= Ericom Connect =

Ericom Connect is a remote access/application publishing solution produced by Ericom Software that provides secure, centrally managed access to physical or hosted desktops and applications running on Microsoft Windows and Linux systems.

== Product overview ==
Ericom Connect is desktop virtualization and application virtualization software that allows users to run applications remotely, without installing them on the local computer or device. The software is noted for its scalability, ease of deployment, and compatibility with any type of infrastructure, cloud or physical.
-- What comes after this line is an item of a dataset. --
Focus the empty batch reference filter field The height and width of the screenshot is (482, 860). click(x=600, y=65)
Ericom Connect uses AccessPad (native client for desktops), AccessToGo (native client for mobile), or AccessNow, one of the first HTML5 RDP solutions to support clientless access to Windows desktops and applications from any device with an HTML5-compatible browser, including Macintosh computers, mobile devices, and Google Chromebooks.
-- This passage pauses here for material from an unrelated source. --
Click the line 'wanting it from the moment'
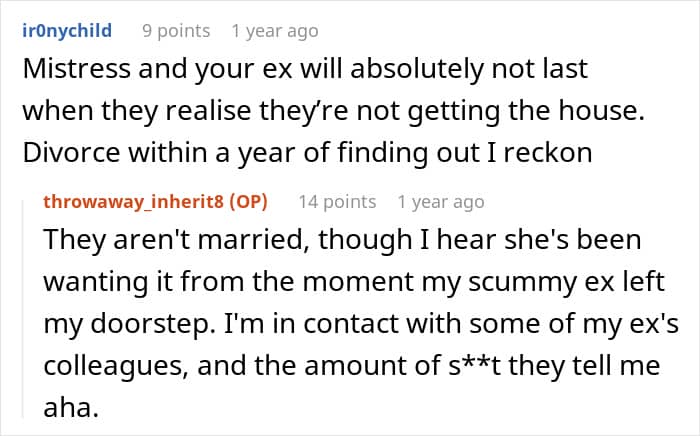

Other notable features include performance monitoring, built-in real-time analytics & BI, support for two-factor authentication (using RSA SecurID), multi-tenancy and multi-datacenter support via a single unified web interface, and a “Launch Simulation” feature that allows users to visualize and simulate actual step-by-step user processes directly from within the administration console.

In addition to scalability, by distributing configurations, logs, etc., across multiple servers there is no single point of failure, as can be the case if all configuration information is stored on one server.

== History ==
Ericom Connect was introduced in 2015. Ericom Connect is a successor to Ericom PowerTerm Web Connect. PowerTerm Web Connect used an architecture similar to what was then current with Citrix and VMWare, relying on a centralized SQL server, a connection broker, image management for different hypervisors, and a variety of clients. Ericom Connect uses a new grid architecture that provides more scalability, reliability, and flexibility than before.